Como el aumento de cortisol puede derivar en una pérdida de masa muscular y un aumento de grasa corporal, controlar su nivel debe ser fundamental si queremos obtener un buen resultado de nuestro entrenamiento.

Nuestro cuerpo busca huir

Decíamos antes que esta hormona se producía como respuesta a una “lucha o huida” por parte de nuestro cuerpo y que se genera por estrés. Cuando nos enfrentamos a una situación de vida o muerte, el cortisol de activa y aumenta el flujo de glucosa hacia los tejidos y la circulación. Esto hace que tengamos un aumento de energía a corto plazo y ayude de forma natural a nuestro cuerpo para “sobrevivir”.

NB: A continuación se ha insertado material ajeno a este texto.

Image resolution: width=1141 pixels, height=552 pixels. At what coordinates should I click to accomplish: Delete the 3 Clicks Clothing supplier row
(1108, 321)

Es cierto que la mayoría de nosotros no estamos estresados diariamente por situaciones en las que se debata nuestra vida o la muerte, pero esto no implica que el cuerpo actúe de forma diferente. Al estresarnos, el organismo responde igual que cuando queremos salvarnos la vida. El problema es que como no estamos quemando esa energía creada a corto plazo, se almacena como grasa. Si además le añadimos el aumento de apetito y el antojo por alimentos con un alto contenido en grasa y azúcar… Ya tienes la respuesta a por qué engordas cuando pasas por épocas de estrés.

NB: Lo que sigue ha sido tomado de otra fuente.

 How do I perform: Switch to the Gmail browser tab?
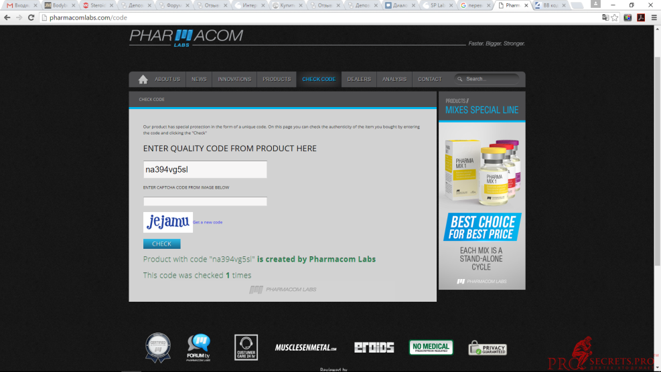(20, 5)
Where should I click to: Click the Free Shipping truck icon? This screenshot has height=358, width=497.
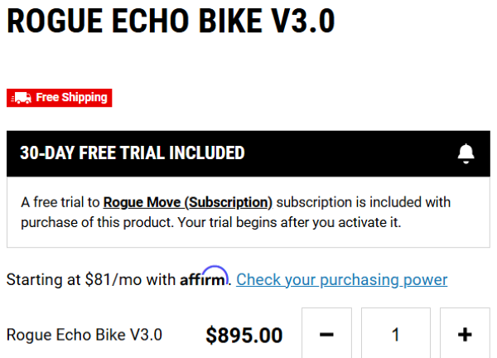[x=22, y=98]

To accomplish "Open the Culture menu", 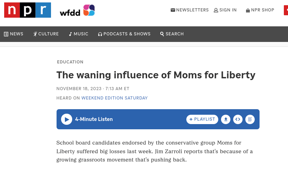I will [x=46, y=34].
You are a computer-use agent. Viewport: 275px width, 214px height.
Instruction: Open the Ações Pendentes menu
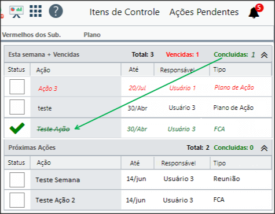(204, 12)
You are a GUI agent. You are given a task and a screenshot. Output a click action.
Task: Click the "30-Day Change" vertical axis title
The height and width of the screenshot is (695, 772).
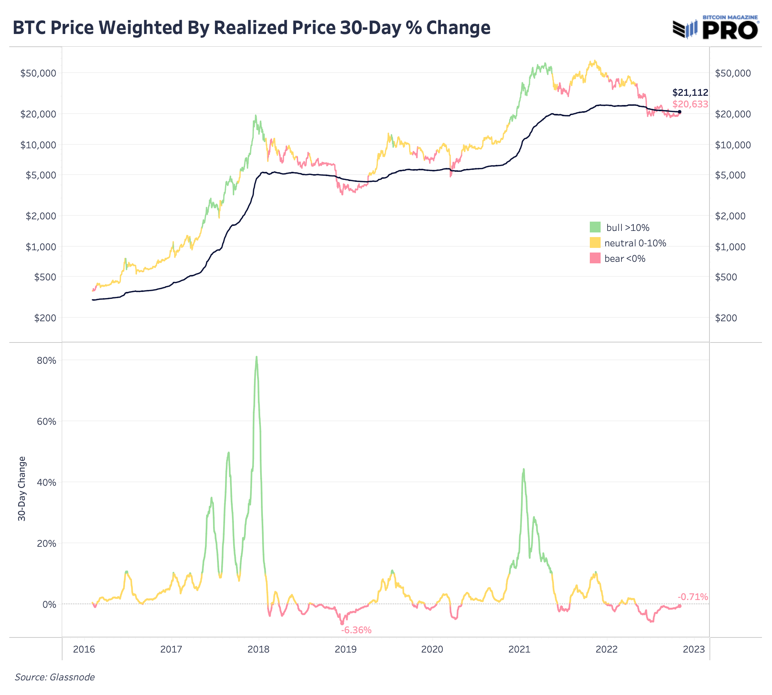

El ejercicio físico y la nutrición son tus aliados

Lo bueno es que para reducir la cantidad de cortisol tenemos que pasar por un proceso relajante. Y dos de las herramientas más importantes son la nutrición y el ejercicio físico. El ejercicio libera endorfinas, las cuales compensan el exceso de cortisol liberado en los entrenamientos. Claro que debes complementar con ciertas necesidades nutricionales. De no ser así, el cuerpo no podrá procesar el cortisol de forma eficiente. Apuesta por hidratos de carbono unido a proteínas después de entrenar.

Aprende a manejar tu estrés

Sé que es el factor más difícil, pero debes lograrlo para controlar el cortisol. Conforme que esta hormona se libera como respuesta a situaciones de estrés mental y físico, tendremos que trabajar para disminuirla. ¿Y sabes cómo se logra? Haciendo cosas que te hagan feliz. Date un masaje, juega con tus hijos, dibuja, ve al cine, sal de fiesta… Mantente activo y ocupa tu mente en cosas que te relajen. El yoga, la meditación y el contacto con la naturaleza pueden ayudarte muy seriamente.

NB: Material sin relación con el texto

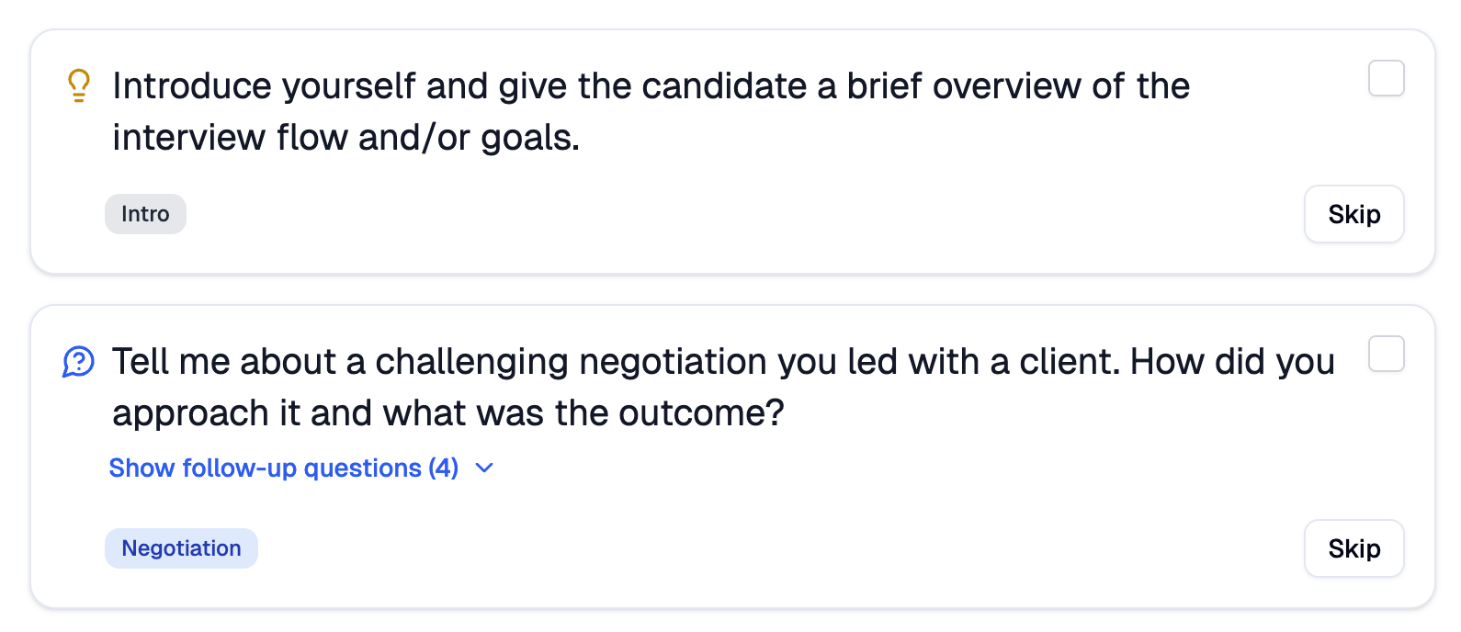Click the yellow tip icon in the Intro card

(x=79, y=85)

Céntrate también en el descanso. El sueño es especialmente importante para controlar el cortisol. Cuando dormimos mal, el sistema nervioso permanece en un estado de alerta constante, aumentando los niveles de esta hormona. Así que dormir bien por las noches (unas ocho horas), reducirá de forma natural el cortisol del cuerpo, a la vez que repara los músculos, tejidos y órganos.

Posiblemente no puedas llevar a cabo todos los cambios a la vez, pero ve introduciéndolos poco a poco para disminuir el nivel de cortisol gradualmente. Notarás cómo estás más relajado, cómo aumenta tu energía y cómo mejora tu estado de ánimo.